It is all hands to the pump at The Optimist HQ right now (meetings, deadlines, house maintenance, and vomit-propelled kids), but apologies for the missing links on Friday. Here’s a very quick Monday round-up to make up for it:
Designer Stuart Bache talks to Faceout Books about his John Le Carré covers.
I also talked to Stuart about his designs here.
Nicholas Carr, author of The Shallows, chooses five books on the impact of the information age at The Browser.
The Writer’s Job — Tim Parks on writing as a career choice:
Creative writing schools are frequently blamed for a growing standardization and flattening in contemporary narrative. This is unfair. It is the anxiety of the writers about being excluded from their chosen career, together with a shared belief that we know what literature is and can learn how to produce it that encourages people to write similar books. Nobody is actually expecting anything very new.
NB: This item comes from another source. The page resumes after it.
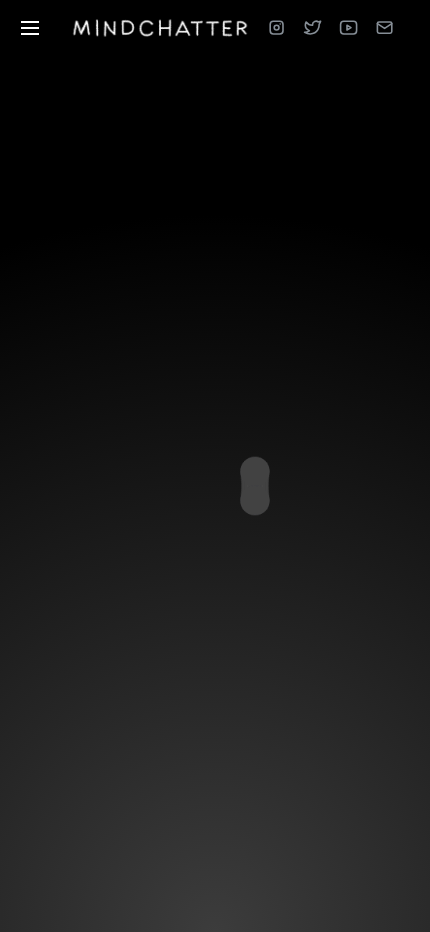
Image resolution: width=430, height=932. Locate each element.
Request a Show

Just new versions of the old. Again and again when reading for review, or doing jury service perhaps for a prize, I come across carefully written novels that “do literature” as it is known. Literary fiction has become a genre like any other, with a certain trajectory, a predictable pay off, and a fairly limited and well-charted body of liberal Western wisdom to purvey. Much rarer is the sort of book… where the writer appears, amazingly, to be working directly from experience and imagination, drawing on his knowledge of past literature only in so far as it offers tools for having life happen on the page.